再エネ・再点検(上)メガソーラー導入に逆風 農業とのタッグ、再注目 - 日本経済新聞
メガソーラー導入に逆風が吹く中、農業との連携が再注目されている
専門家の視点
太陽光発電の適地が減少し、系統接続の制約も顕在化するなかで、メガソーラー単独の事業モデルが物理的な限界に達していることは明らかです。その受け皿として営農型太陽光が再評価されるのは、土地の二重利用という経済合理性があるからです。
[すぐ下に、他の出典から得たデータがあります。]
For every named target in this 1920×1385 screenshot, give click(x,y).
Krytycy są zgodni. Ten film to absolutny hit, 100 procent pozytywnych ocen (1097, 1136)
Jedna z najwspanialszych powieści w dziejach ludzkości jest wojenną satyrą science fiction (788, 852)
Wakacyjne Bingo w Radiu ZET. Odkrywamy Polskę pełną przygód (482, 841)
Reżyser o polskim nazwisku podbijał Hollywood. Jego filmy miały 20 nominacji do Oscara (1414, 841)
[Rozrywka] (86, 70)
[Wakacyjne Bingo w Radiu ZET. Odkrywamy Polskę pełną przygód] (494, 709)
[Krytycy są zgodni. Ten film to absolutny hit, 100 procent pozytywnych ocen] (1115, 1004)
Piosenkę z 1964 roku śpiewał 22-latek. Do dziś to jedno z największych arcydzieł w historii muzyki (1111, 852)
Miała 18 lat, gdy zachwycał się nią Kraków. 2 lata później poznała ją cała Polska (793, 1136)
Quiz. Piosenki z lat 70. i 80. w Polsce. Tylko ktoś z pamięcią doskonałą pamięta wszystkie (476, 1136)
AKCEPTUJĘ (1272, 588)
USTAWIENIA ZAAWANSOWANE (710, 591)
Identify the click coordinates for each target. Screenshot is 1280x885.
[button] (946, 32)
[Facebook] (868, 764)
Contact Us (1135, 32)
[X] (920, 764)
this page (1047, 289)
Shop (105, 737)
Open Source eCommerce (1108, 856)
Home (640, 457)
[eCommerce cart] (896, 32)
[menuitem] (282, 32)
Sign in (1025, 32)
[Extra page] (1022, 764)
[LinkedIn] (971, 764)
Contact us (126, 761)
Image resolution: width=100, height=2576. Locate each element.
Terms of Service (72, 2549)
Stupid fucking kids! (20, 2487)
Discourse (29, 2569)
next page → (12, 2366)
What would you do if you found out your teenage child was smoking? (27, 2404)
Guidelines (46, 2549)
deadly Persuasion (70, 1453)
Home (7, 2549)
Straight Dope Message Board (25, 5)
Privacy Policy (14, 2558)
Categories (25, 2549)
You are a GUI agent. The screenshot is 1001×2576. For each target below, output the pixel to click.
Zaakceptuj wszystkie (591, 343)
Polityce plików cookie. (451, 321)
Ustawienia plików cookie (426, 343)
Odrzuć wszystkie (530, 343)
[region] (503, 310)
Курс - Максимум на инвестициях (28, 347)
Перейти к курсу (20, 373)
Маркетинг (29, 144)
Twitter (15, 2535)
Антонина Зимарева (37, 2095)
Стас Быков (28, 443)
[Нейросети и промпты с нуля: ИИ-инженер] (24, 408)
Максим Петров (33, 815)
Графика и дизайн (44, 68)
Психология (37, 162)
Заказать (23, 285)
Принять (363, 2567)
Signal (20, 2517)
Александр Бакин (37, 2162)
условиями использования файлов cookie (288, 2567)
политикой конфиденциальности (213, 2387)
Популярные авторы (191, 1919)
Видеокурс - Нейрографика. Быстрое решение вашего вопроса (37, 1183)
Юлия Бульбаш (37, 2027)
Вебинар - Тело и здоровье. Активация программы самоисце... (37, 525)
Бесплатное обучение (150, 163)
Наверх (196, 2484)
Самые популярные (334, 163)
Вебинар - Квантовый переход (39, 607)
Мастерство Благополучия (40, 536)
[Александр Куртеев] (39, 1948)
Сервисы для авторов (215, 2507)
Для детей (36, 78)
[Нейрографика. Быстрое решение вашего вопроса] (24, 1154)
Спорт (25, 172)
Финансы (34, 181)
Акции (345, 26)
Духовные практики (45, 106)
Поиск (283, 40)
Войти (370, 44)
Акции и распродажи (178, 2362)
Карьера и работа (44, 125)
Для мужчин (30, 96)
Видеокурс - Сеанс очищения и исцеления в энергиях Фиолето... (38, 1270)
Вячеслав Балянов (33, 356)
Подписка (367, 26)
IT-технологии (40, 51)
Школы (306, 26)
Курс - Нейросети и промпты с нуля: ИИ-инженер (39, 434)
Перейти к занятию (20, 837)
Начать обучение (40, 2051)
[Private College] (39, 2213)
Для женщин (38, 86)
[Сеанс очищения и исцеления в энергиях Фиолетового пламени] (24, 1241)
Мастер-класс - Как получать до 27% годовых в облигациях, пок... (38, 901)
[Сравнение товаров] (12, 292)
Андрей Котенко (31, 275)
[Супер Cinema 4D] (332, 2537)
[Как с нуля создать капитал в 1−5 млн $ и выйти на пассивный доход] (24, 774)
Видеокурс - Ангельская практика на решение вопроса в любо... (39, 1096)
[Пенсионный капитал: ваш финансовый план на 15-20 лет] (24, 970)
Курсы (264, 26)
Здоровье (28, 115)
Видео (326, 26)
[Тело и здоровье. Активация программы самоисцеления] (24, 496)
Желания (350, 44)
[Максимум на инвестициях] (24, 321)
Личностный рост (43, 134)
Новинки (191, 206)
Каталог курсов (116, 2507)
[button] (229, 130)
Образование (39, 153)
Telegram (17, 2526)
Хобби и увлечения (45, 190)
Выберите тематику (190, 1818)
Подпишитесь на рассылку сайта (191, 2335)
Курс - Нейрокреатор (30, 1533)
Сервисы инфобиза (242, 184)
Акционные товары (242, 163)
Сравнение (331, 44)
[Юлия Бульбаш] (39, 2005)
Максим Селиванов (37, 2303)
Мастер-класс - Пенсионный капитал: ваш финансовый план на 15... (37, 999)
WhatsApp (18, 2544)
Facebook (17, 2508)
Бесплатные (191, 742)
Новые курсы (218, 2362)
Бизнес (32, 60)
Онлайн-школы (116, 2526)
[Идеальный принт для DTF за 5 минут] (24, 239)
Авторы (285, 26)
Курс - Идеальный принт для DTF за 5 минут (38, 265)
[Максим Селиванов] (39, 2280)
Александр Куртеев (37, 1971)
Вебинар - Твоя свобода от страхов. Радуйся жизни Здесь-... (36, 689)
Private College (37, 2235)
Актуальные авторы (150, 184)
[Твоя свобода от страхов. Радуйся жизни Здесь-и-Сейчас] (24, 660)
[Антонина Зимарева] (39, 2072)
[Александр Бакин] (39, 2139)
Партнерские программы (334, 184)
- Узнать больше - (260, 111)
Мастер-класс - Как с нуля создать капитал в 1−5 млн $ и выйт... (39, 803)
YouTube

ただし、ここでの核心は農業と発電のどちらが主従かという整理の曖昧さにあります。収益性を優先すれば発電主体の事業になり、農地転用の規制趣旨である食料生産の維持と衝突します。現行制度は農地の一時転用許可という枠組みのため、事業期間の長期化や管理者の交代といった実務上の不安定さが残ります。誰が農地管理の実行責任を負うのかという運用レイヤーが、制度設計ほど進んでいないのが実態です。営農型太陽光には実績がありながら、その稼働データや維持管理コストが可視化されていないため、市場の評価が追いついていないのです。隠れた前提は、農業従事者が発電事業の運営も担えるという想定ですが、担い手不足の現状では別の実行主体を想定する必要があります。この構造は、制度が導入を促進しても執行面の負担が地方自治体や農業者に偏る非対称性として現れます。